The superintendent of the U.S. Military Academy at West Point said this week that he has started to take action about allegations of racism at the historic institution.
Lt. Gen. Darryl Williams told an audience at a discussion on race hosted by the Association of the United States Army Wednesday that he takes it very seriously that former West Point graduates described personal experiences with racism. A number of West Point alums came to the school June 25 with a 40-page proposal to create an "Anti-Racist West Point."
"I directed my inspector general to do a formal investigation; he has a report out to me, and we are going through the process of it," Williams said. "It's an investigation, so I have to be careful about commenting on it, but we took that and are taking it on and looking at it in a very deliberate way."
The letter lays out an in-depth plan for "uprooting the racism that saturates" the history of West Point, and features several examples of the racist treatment former cadets' experiences.
One cadet wrote, "I was called a 'n-----' during my freshman year at West Point. Another described how he found a note in his room that contained "a picture of me holding a rifle, photoshopped with a monkey's face over my own."
The proposal makes many suggestions for how the academy's leadership can work to eradicate trappings of past racism at West Point, such as removing all names, monuments and art honoring or venerating Confederate figures. In addition to "Lee Barracks," which honors Gen. Robert E. Lee, there is also a six-foot painting of Lee that hangs in the lobby of the library, "in which his Black slave stands in the bottom right leading Lee's white horse."
"Racism has no place at the United States Military Academy," said Williams, who is Black. "Like the United States Army, we are committed to eradicating racism within our ranks."
Williams did not say when the investigation will be complete, but said he welcomed the feedback from the former cadets that raised the issue of racism at West Point.
Williams did not say anything about Confederate monuments, but said West Point "will be considerate of the things that were mentioned in the letter."
"But I will tell you, we are taking action now; we were already on a path," Williams said, describing how the institution is "aligned with the Army's Project Inclusion, an effort launched in late June to weed out unconscious bias and other forms of discrimination in the force.
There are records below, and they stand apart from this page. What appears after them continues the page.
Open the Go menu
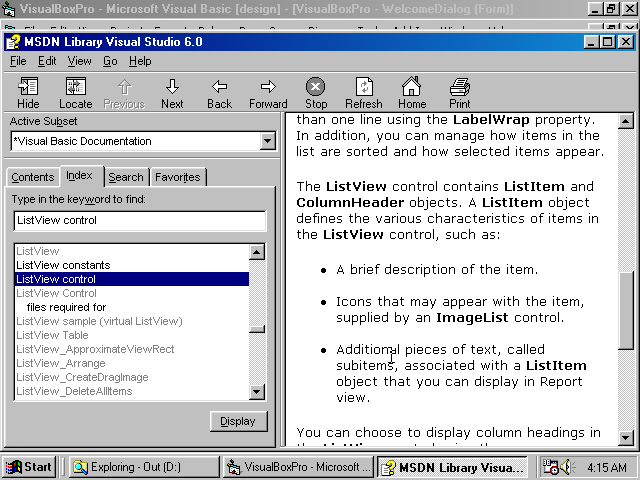Image resolution: width=640 pixels, height=480 pixels. (110, 61)
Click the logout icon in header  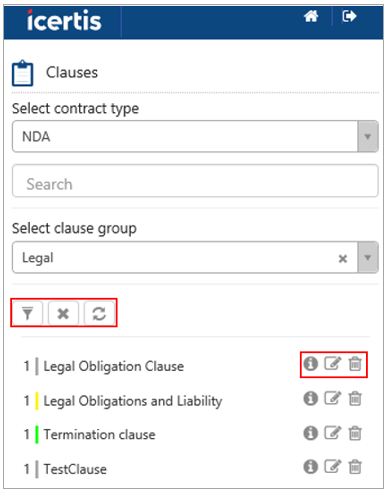(x=349, y=16)
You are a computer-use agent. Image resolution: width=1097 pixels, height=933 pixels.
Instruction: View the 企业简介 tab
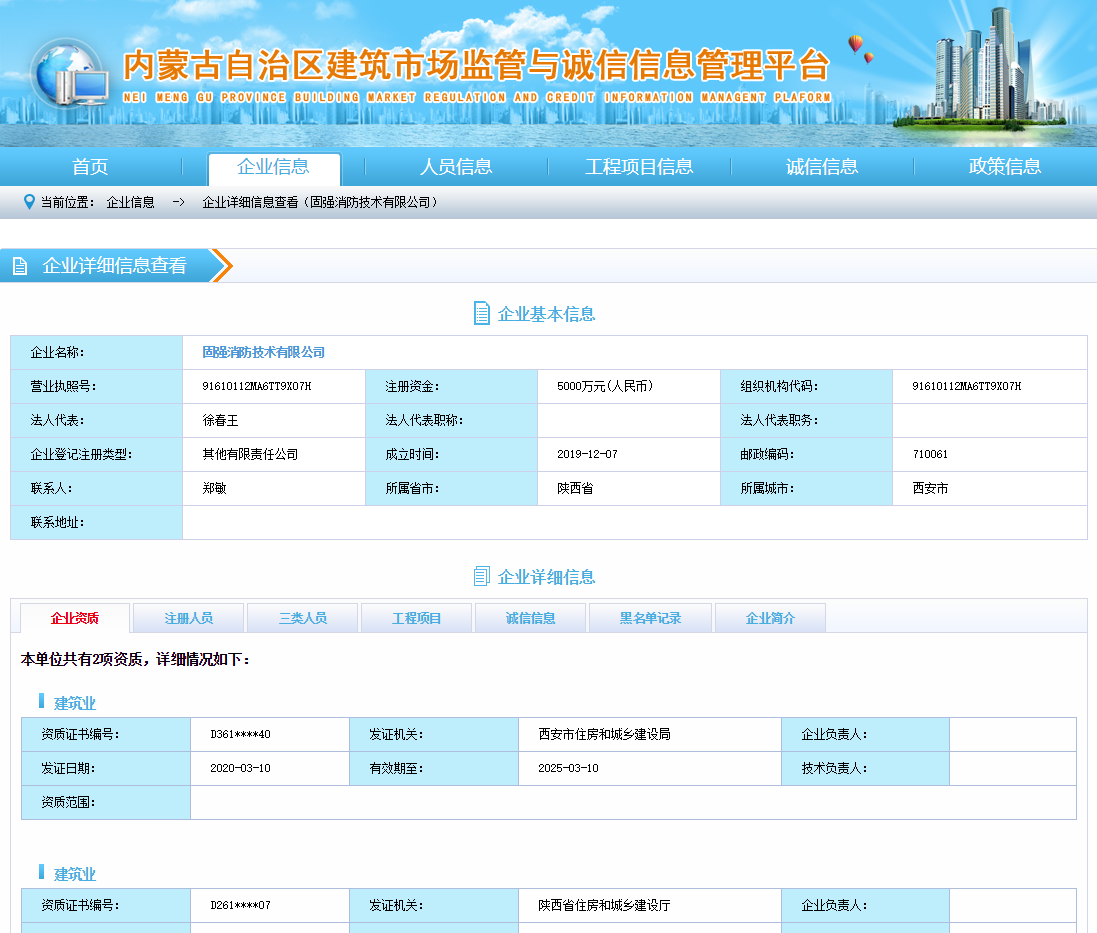(x=768, y=617)
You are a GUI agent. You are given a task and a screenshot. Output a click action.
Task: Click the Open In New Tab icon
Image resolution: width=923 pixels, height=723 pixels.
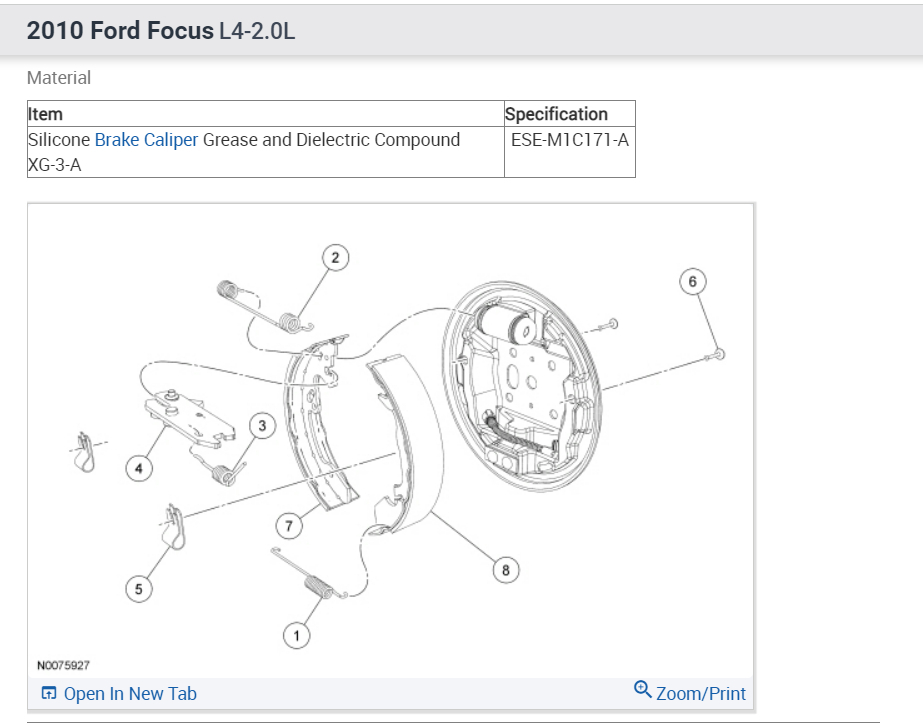pyautogui.click(x=49, y=694)
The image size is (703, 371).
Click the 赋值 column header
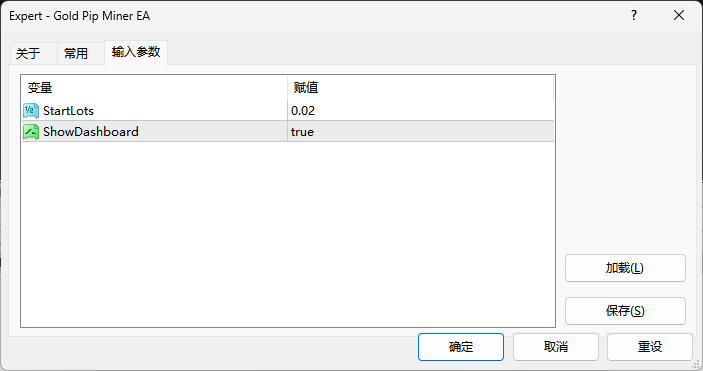tap(421, 87)
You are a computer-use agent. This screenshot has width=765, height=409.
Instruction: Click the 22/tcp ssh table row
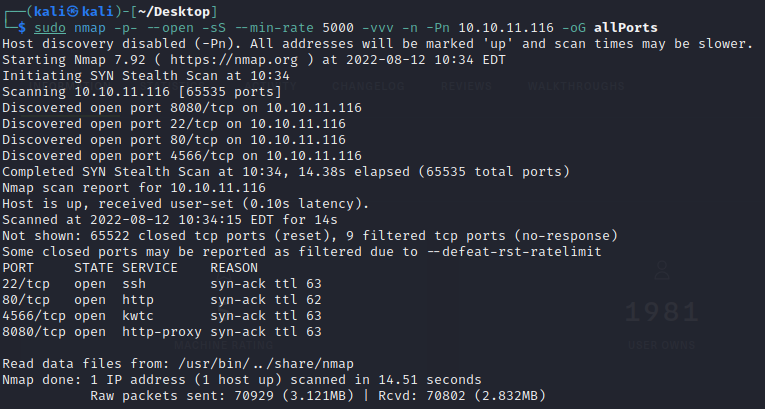point(162,284)
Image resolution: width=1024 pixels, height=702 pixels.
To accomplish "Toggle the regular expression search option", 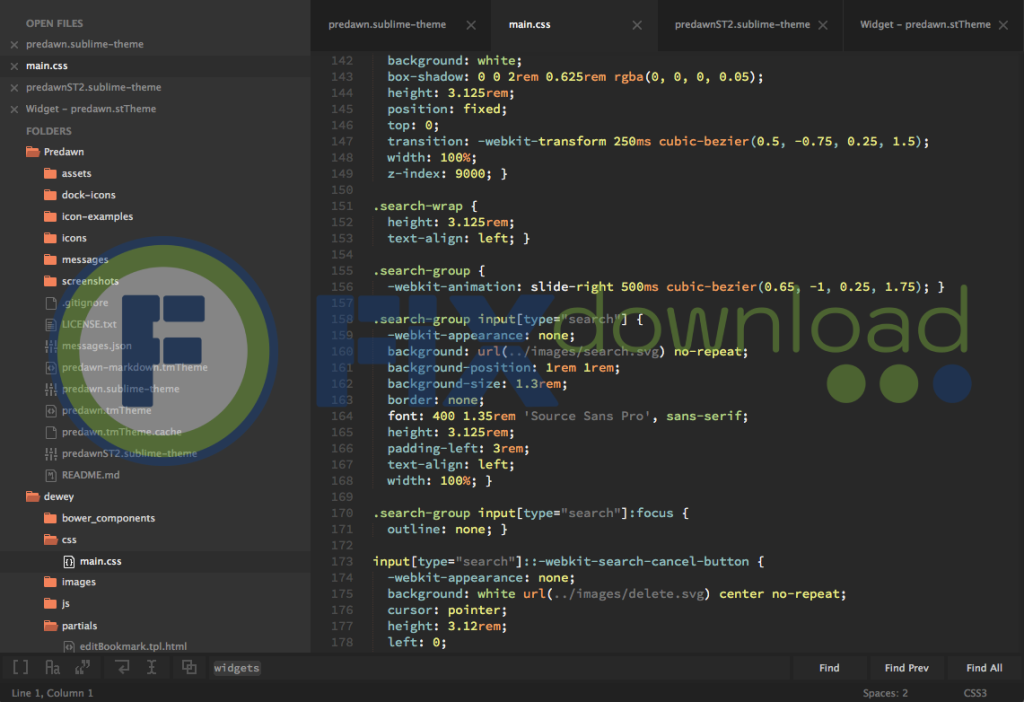I will (x=20, y=668).
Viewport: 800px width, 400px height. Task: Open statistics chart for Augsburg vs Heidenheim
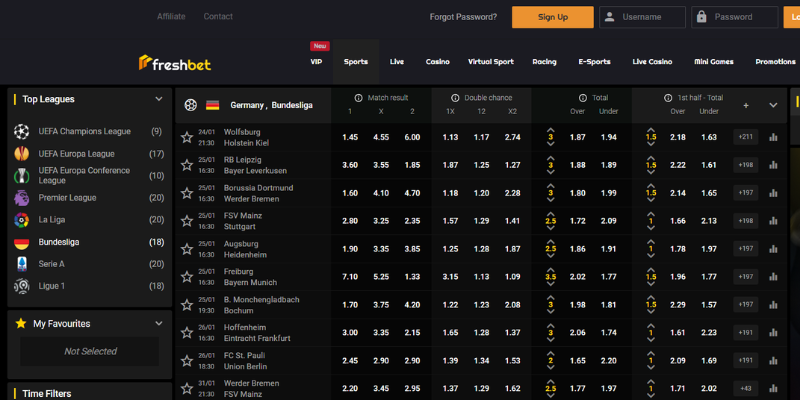773,249

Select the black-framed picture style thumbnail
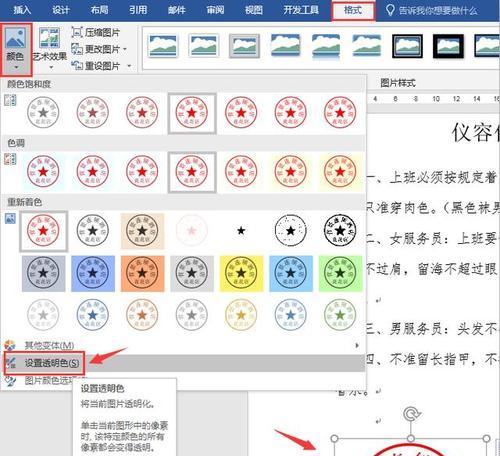point(448,46)
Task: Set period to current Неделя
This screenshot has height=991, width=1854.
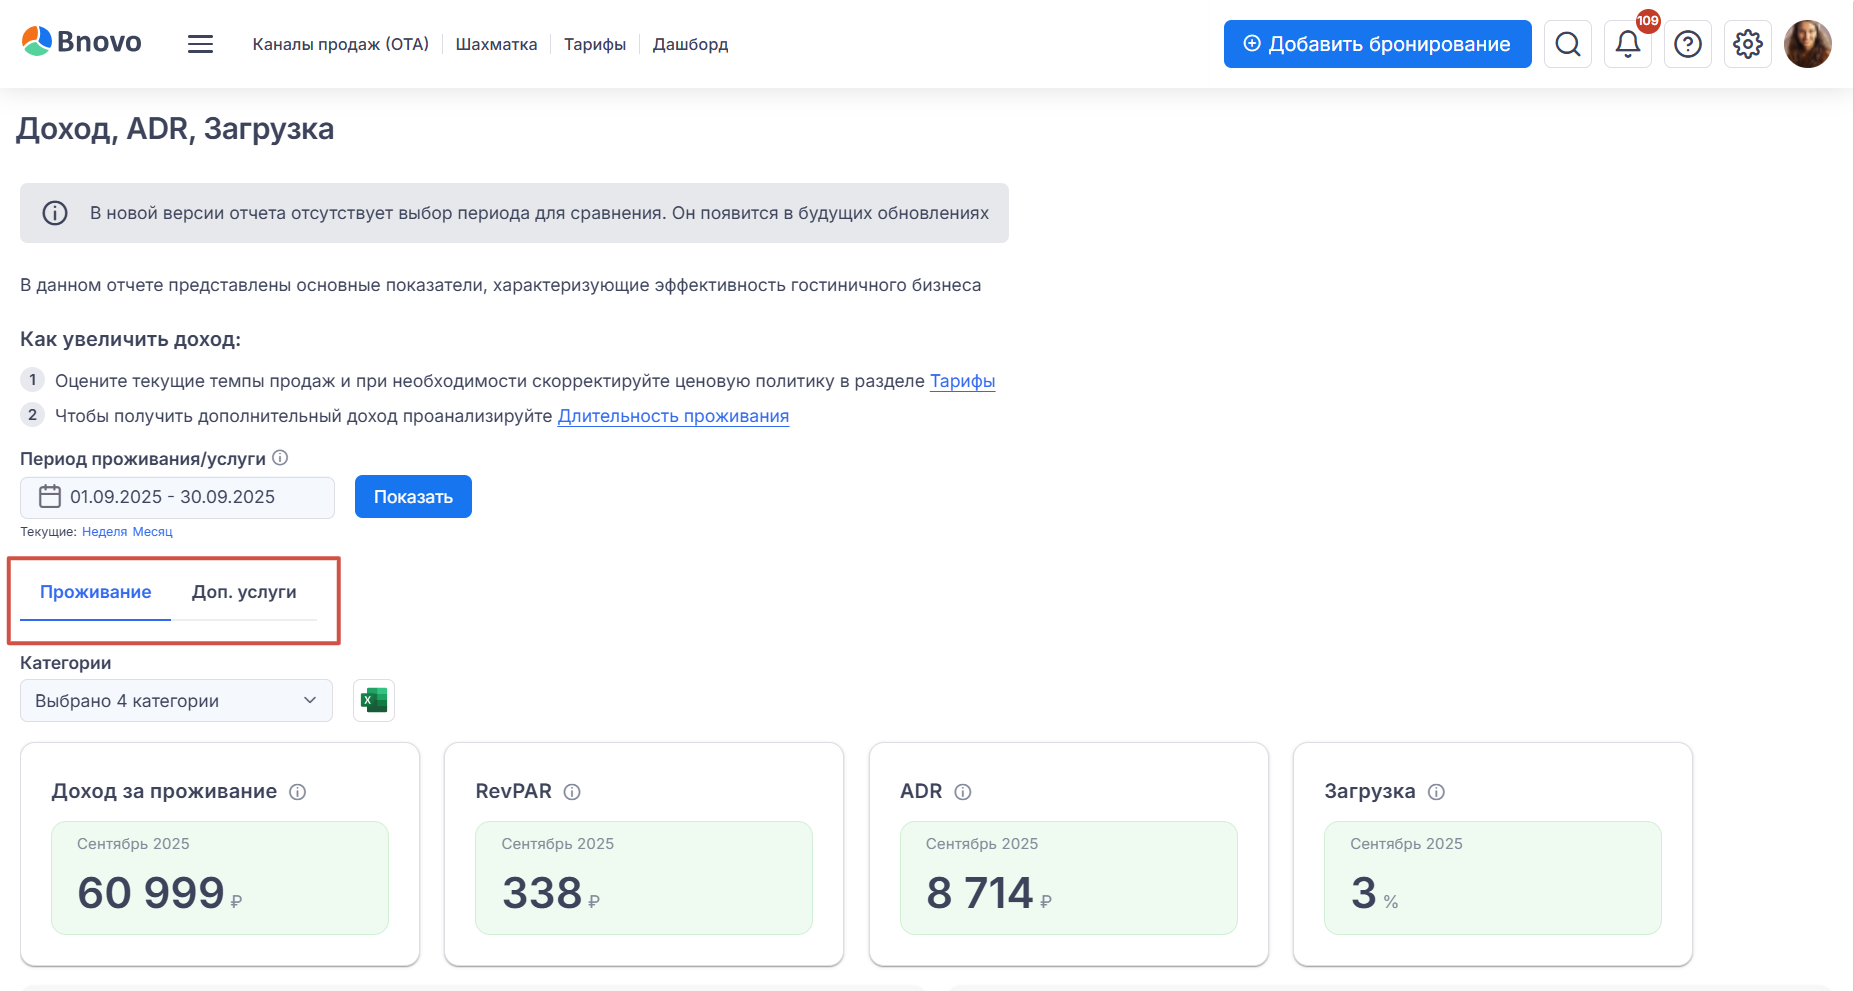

"Throughout summer training, we have engaged in some frank and honest conversations, tough conversations with our cadets.
"We've got to do a lot of listening, and that's really the heart of what we are doing as part of our diversity and inclusion program."
West Point has also started holding "honorable living days," which focus on issues such as sexual assault. The next one will be held later in September, and will focus on racism and inclusive leadership and how we ensure all of the academy feels like they are a part of a squad, rather than in a squad."
As future leaders, cadets are making an effort to tackle tough issues like racism at the institution, Williams said.
"They want to be engaged; they want to make sure their leaders are engaged in this space and are taking action," Williams said. "And we will take action and address the issues that were mentioned in the letter and welcome it. It was a great opportunity."